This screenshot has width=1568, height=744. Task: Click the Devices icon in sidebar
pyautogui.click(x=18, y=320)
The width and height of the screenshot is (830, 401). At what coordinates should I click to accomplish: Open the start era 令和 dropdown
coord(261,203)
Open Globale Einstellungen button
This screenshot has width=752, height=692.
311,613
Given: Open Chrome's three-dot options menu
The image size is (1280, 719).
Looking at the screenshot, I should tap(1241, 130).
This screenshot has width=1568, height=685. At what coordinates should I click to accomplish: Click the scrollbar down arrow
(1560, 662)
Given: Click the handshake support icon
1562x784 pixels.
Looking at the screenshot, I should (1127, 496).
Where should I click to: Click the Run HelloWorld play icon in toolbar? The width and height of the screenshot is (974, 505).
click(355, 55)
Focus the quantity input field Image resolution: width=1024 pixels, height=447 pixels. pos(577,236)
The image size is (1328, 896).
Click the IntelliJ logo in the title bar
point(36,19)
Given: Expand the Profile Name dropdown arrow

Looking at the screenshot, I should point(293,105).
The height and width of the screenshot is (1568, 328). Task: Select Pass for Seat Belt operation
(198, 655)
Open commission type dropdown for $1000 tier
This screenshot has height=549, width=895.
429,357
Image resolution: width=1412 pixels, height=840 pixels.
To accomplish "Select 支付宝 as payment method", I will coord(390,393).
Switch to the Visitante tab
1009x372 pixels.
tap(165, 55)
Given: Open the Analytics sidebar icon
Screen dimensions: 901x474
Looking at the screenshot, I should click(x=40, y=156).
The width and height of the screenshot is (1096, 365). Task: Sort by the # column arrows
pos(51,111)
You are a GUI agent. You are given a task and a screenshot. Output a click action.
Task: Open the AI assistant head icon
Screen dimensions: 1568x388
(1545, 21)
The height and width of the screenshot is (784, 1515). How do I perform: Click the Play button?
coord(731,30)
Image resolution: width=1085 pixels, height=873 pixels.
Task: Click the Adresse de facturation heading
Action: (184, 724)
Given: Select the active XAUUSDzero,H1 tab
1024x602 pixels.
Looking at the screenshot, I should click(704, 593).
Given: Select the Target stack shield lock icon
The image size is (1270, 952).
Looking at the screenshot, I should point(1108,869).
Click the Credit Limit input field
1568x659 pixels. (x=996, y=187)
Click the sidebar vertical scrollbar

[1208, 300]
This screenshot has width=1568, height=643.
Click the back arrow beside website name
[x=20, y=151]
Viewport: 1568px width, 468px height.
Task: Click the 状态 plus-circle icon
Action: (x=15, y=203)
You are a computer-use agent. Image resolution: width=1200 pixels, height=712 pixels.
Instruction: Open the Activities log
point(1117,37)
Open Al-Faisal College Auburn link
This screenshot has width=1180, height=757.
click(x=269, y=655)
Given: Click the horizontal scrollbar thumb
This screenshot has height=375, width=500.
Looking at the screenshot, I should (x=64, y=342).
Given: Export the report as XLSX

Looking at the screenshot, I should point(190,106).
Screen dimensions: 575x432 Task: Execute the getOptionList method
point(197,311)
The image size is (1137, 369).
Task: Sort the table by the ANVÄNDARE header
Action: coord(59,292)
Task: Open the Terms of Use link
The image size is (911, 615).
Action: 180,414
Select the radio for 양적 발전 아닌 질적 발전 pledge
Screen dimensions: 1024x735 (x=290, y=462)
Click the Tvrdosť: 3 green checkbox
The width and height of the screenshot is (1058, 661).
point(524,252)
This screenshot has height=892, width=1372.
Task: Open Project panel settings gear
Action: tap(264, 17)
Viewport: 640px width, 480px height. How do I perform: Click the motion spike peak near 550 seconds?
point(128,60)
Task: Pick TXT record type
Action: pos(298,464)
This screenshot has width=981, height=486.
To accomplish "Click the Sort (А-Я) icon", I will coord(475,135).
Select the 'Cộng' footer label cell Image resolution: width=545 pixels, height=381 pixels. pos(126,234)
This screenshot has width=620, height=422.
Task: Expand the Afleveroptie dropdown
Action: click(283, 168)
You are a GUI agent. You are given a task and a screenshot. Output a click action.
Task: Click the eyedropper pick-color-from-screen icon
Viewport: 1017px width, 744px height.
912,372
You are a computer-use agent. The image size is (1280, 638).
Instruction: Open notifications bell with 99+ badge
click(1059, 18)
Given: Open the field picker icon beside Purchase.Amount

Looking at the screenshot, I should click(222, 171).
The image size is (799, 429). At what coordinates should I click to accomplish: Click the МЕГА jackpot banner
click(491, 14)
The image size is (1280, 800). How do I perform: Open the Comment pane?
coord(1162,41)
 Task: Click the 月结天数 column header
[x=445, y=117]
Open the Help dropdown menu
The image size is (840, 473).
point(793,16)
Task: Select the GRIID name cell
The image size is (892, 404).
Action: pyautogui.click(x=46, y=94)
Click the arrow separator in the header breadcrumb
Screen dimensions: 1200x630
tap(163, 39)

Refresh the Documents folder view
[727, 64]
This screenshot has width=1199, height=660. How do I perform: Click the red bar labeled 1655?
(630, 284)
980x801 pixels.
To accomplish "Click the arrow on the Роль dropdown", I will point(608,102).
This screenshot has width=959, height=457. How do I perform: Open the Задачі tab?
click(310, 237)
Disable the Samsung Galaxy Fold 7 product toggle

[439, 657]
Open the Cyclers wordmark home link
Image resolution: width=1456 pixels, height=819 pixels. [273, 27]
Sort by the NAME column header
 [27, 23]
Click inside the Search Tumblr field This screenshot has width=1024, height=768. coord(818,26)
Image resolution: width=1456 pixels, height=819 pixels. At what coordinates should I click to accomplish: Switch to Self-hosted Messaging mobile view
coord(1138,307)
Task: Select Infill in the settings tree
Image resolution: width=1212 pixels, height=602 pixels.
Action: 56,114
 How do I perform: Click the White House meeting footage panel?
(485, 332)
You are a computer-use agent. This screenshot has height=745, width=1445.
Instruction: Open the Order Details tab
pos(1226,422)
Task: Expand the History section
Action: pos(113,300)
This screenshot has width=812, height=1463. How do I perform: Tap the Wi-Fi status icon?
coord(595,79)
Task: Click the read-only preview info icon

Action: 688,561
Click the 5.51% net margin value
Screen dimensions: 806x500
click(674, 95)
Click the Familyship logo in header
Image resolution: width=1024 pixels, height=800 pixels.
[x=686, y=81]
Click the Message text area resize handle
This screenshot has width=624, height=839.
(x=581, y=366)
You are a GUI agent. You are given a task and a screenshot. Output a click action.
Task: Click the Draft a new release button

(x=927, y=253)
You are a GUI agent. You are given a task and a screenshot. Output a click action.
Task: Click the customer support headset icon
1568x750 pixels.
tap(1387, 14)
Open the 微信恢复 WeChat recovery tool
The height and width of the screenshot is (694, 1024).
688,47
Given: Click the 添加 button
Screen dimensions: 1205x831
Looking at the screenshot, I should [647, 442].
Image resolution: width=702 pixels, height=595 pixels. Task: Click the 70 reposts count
__________
## Assignment
Go through the data above and copy each line that holds the word "support".

## Expected answer
Given: Click the handshake support icon
Task: Click the customer support headset icon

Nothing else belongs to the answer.